Das Rijksmuseum in Amsterdam zeigt eine grandiose Ausstellung mit dem Spätwerk Rembrandts. Unter den 40 Gemälden ist auch die berühmte „Judenbraut“ – von dem einst Vincent Van Gogh verkündete, er würde für 14 Tage mit diesem Gemälde zehn Jahre seines Lebens geben. Nun, Frida van Dongen musste keine Lebensjahre opfern, aber vergaß vor dem intimen Gemälde ganz kurz die Zeit…

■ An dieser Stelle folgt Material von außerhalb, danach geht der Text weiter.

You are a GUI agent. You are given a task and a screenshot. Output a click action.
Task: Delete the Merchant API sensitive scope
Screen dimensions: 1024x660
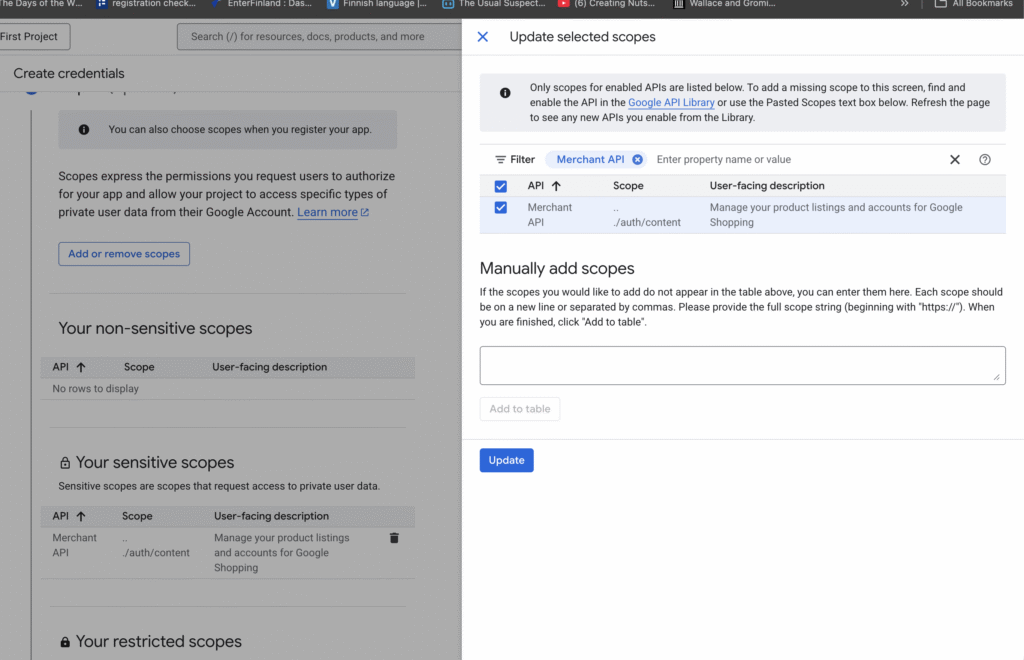pyautogui.click(x=394, y=538)
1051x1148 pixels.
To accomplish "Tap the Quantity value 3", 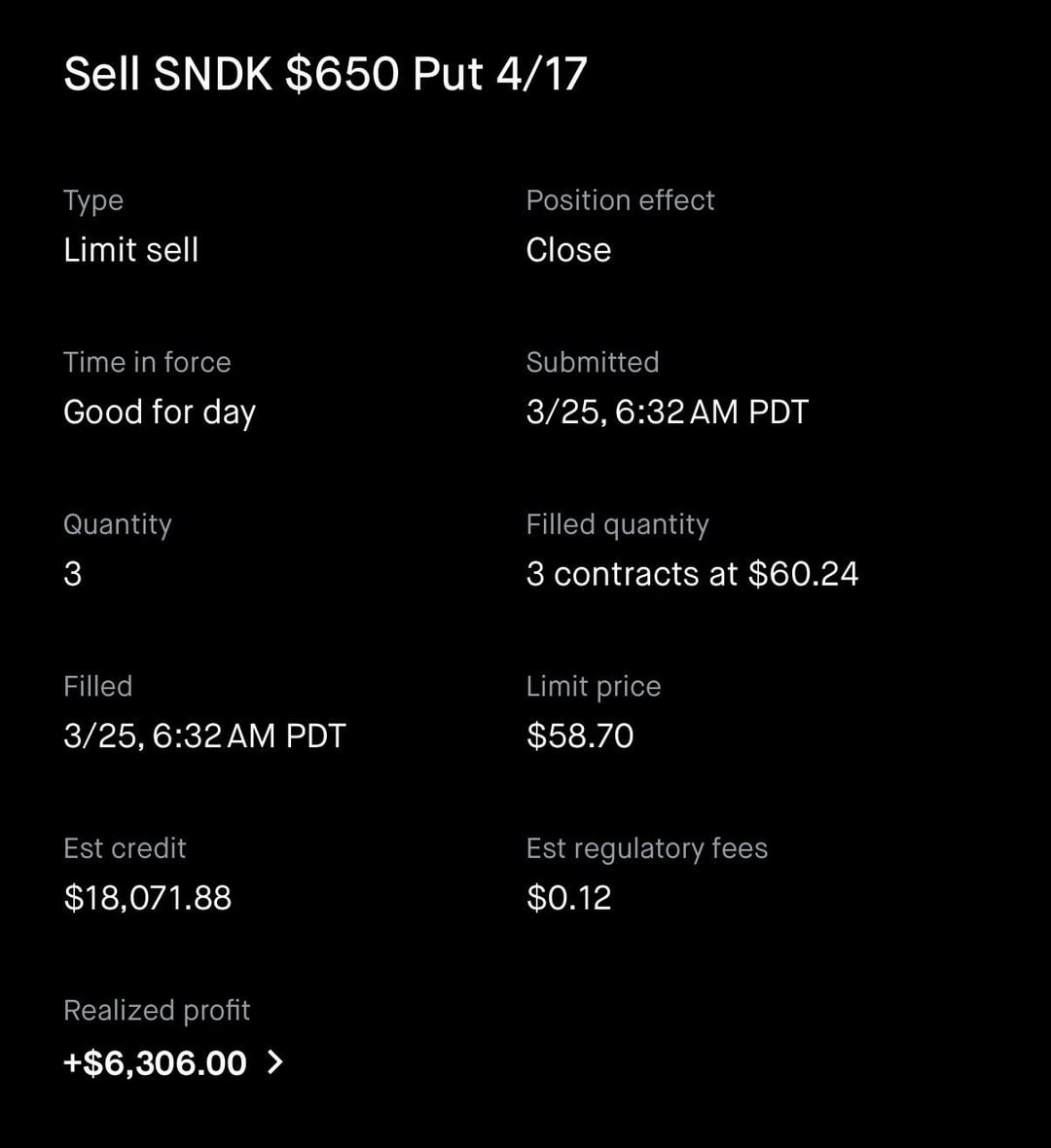I will point(73,574).
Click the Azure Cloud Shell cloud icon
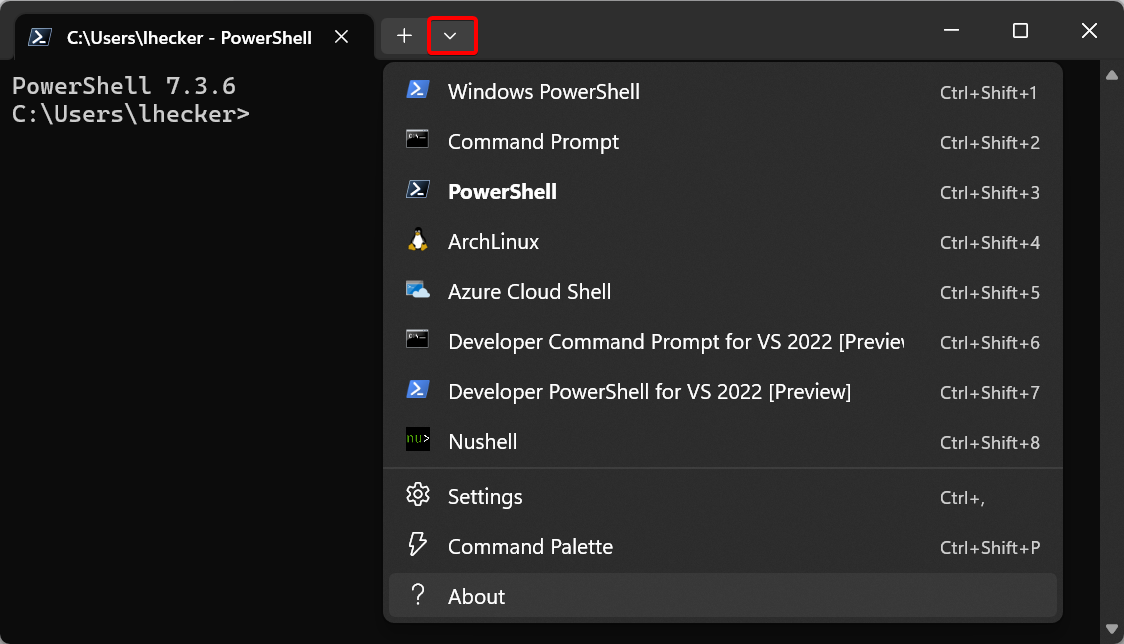 (417, 291)
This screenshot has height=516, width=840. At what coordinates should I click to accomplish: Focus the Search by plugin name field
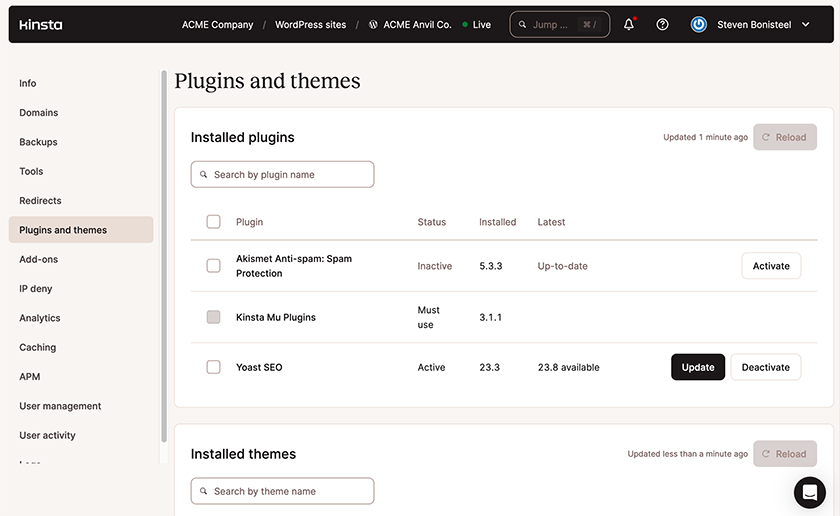click(290, 175)
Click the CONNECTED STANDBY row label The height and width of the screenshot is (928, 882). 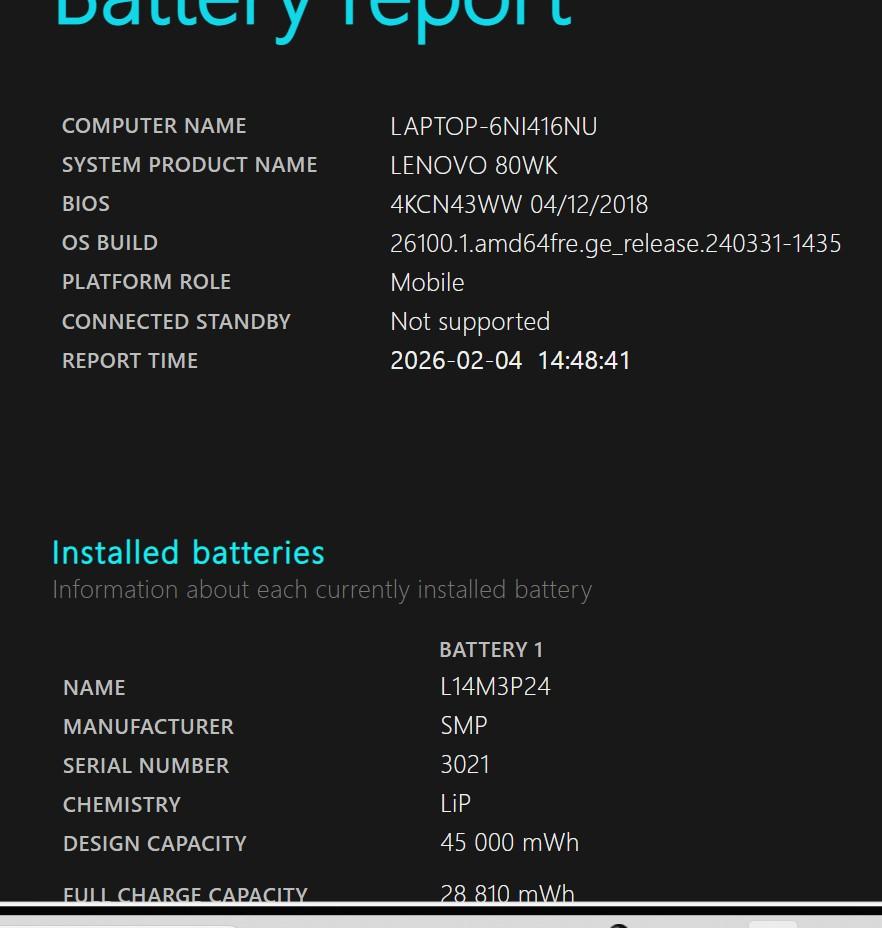pos(176,322)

Gregor Weber weiß anschaulich über Kunsthistorie zu erzählen: „Als Rembrandt mit der Nachtwache fertig war, hatte er gewissermaßen einen Burnout“, sagt der Kurator der Blockbuster-Ausstellung bei der Eröffnung im Rijksmuseum. Ausgebrannt war der Künstler nicht nur von der Arbeit an dem monumentalen Gemälde, das nun ebenfalls im Rijksmuseum hängt. Gebeutelt war der große niederländische Meister (1606-1669) am Ende seines Lebens auch durch persönliche Schicksalsschläge: 1663 starb seine Frau, 1668 sein Sohn Titus, außerdem stand Rembrandt seit Jahren immer wieder vor dem finanziellen Ruin. Und doch war diese letzte Lebensphase ungeheuer reich und kreativ, wie Gregor Weber berichtet: „Rembrandt erfand sich noch einmal neu.“
Die Ausstellung „Der späte Rembrandt“, die bis 17. Mai zu sehen ist, zeigt 40 Gemälde, 20 Zeichnungen und 30 Drucke aus der Zeit von 1652 bis kurz vor Rembrandts Tod 1669. Museumsdirektor Wim Pijbes schwärmte bei der Eröffnung: „Das ist die spannendste und schönste Ausstellung, die man je gesehen hat.“ Tatsächlich eröffnen sich dem Besucher Einblicke in das Oeuvre des Malers, die zeigen, dass sich Rembrandt in seiner letzten Schaffensperiode von sowohl emotionalen wie auch künstlerischen Zwängen befreit hatte – und nun gelöst und für seine Zeit geradezu gewagt arbeitete. Seine Experimentierfreudigkeit ist enorm: so trägt er etwa zwei überlappende Farbschichten auf und bearbeitet diese mit dem Spachtel . Aufgeteilt in zehn Themen – darunter „späte Selbstporträts“ und den für Rembrandt so typischen Umgang mit Licht – zeigt die Ausstellung auf, warum der Künstler aus dem Goldenen Zeitalter uns auch heute noch so berührt.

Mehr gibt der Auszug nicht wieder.